Exercise materials Start Marker

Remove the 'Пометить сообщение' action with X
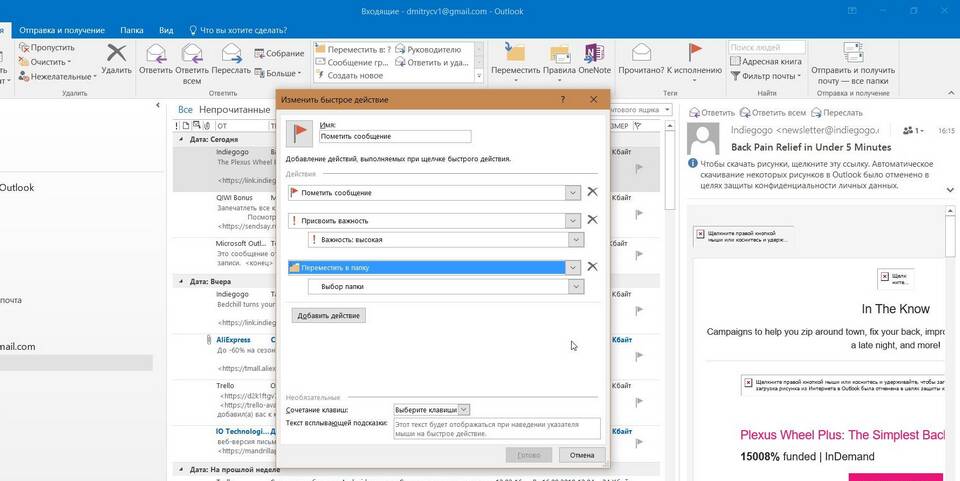tap(592, 192)
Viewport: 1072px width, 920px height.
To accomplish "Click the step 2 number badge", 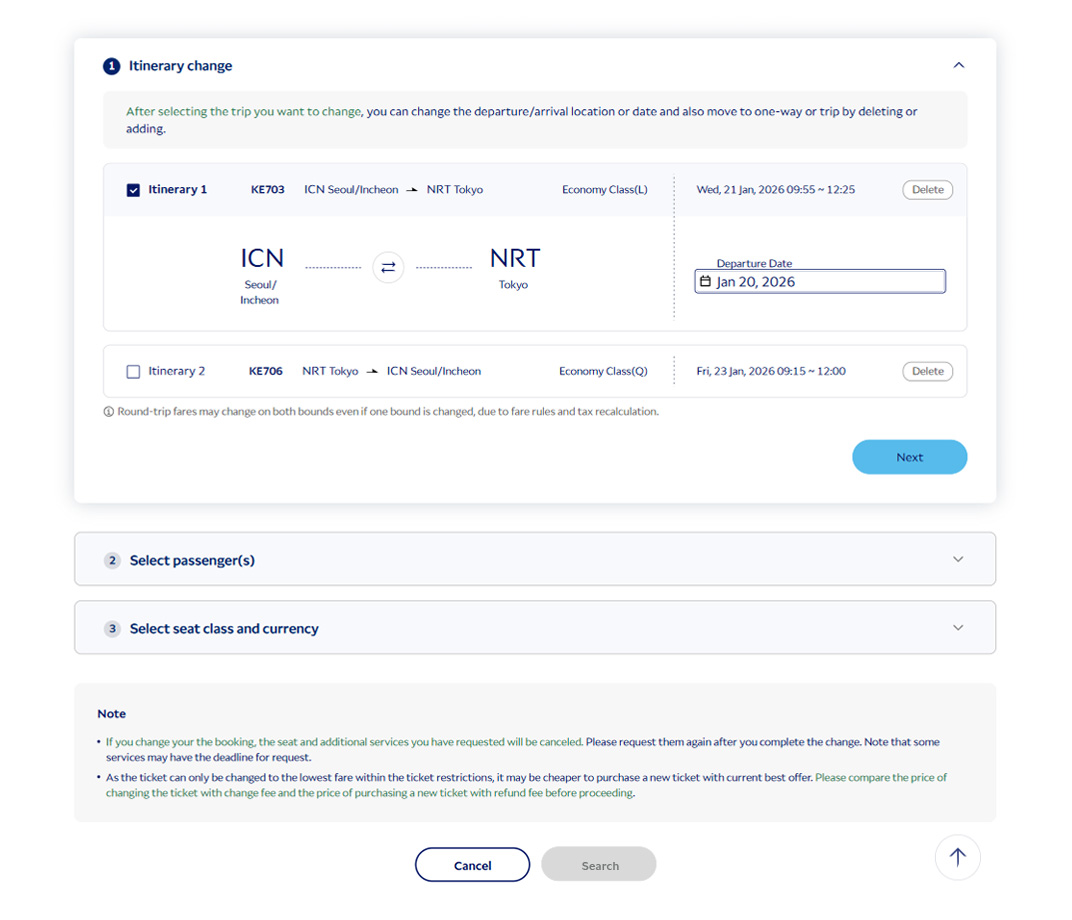I will pyautogui.click(x=112, y=561).
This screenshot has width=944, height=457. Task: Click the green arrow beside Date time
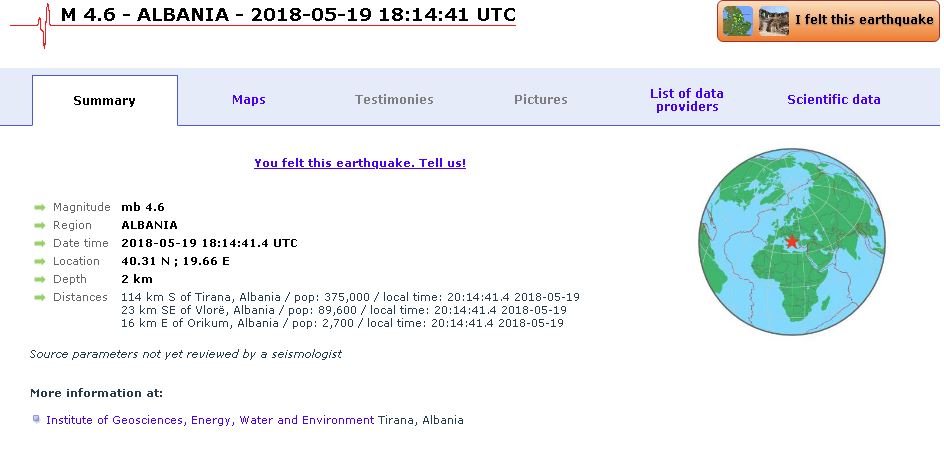(x=40, y=243)
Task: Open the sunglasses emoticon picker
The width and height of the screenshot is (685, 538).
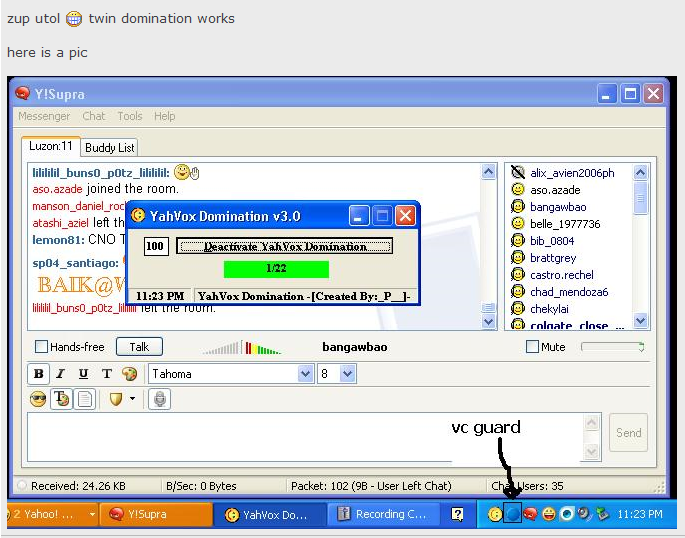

Exercise materials End Marker

* How to complete this task *
Please transcribe exactly the lines from the one containing "This screenshot has" through the last line of the records above, both included, and leave out every picture.

* Exercise result *
This screenshot has width=944, height=457. Task: Click the green arrow beside Date time
(x=40, y=243)
Task: Open the sunglasses emoticon picker
The width and height of the screenshot is (685, 538).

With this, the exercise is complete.